The same is true for datamodels. Datamodels tend to describe the data that is presented, but when you see a data field 'name', is it clear what is meant?
Fundamentally, 1LANGUAGE facilitates words to be expressed with minimalised but sufficient context, so meaning can become efficiently clear. 1LANGUAGE breaks down meaning to its smallest possible level. Within nature, the smallest possible quantity is referred to as a quantum. In line with this, 1LANGUAGE applies 'quantum semantics' to define meaning. Together, the quantum semantic building blocks can be combined to make a 'composite expression'. As the composite expression contains contextual 'blocks of meaning', it can be interpreted, understood and processed from its relevant contexts.
This may sound all very abstract, so let's show an example for the concept 'name'.
1LANGUAGE first defines meaning, by establishing the context “to what question does the expression respond (in this case for the concept 'name')”.
1LANGUAGE distinguishes for instance the interrogatives 'who', 'what', 'how', 'where and when', 'how much or how many' and 'why'.
For the concept 'name', let's assume in this case, we want to respond to the question 'who?' or 'who is it?').
After establishing the interrogative context, 1LANGUAGE defines further context of 'name', as name can be applied differently in contexts of people, organisations or animals for instance. In the case of people, 'name' can be a first name, last name, middle name, alias, artist name, full formal legal name and so on. For an organisation, 'name' can be a legal entity name, a brand name, etc.
It is here, where we can define further contexts such as 'name in the context of people' and in the context of 'first name' to a more exact meaning.
When we bring these contexts together, we literally would get:
“In the context of responding to the question who, name, in the context of a person's first name.”
This provides for more available context to interpret and translate 'name' into its intended meaning, for instance into other languages or into other software applications.

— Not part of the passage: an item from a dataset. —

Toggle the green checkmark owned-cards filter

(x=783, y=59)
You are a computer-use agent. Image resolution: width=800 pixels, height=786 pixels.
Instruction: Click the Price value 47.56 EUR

1LANGUAGE provides an open dictionary with terms and expressions, including translations that everyone can use. Every term or expression has a unique index number, the USEN (Uniform Entity and Transaction Protocol Semantic Extension Number).
Rather than providing a term or expression, you can also communicate with a USEN.
Below is an example of how it works.
Suppose we have the following terms with their USEN numbers and translations.
|Language||USEN: 11||USEN: Q1||USEN: Q1_1||USEN: Q1_1_1|
|English||who||name||person's name||first name|
|Spanish||quien||nombre||nombre de persona||primer nombre|
|Arabic||من الذى||اسم||اسم الشخص||الاسم الاول|
|Hindi||कौन||नाम||व्यक्ति का नाम||प्रथम नाम|
Using the underscore to express 'in the context of', we would be able to represent:
“In the context of responding to the question who, name, in the context of a person's first name” with the following formula:
Suppose I1_Q1_1_1 becomes the name of a datafield of an entity (someone or something that is identifiable), representing this concept of first name, then:
- I could ask 谁 (who - in Chinese) to the entity, which would be represented as 'I1'. Querying the data fields of the entity, the datafield 'I1_Q1_1_1' would be returned as a datafield containing 'I1'. In Chinese, I would be answered 名字 ('a person's first name') in response to my Chinese question 谁 (who)?.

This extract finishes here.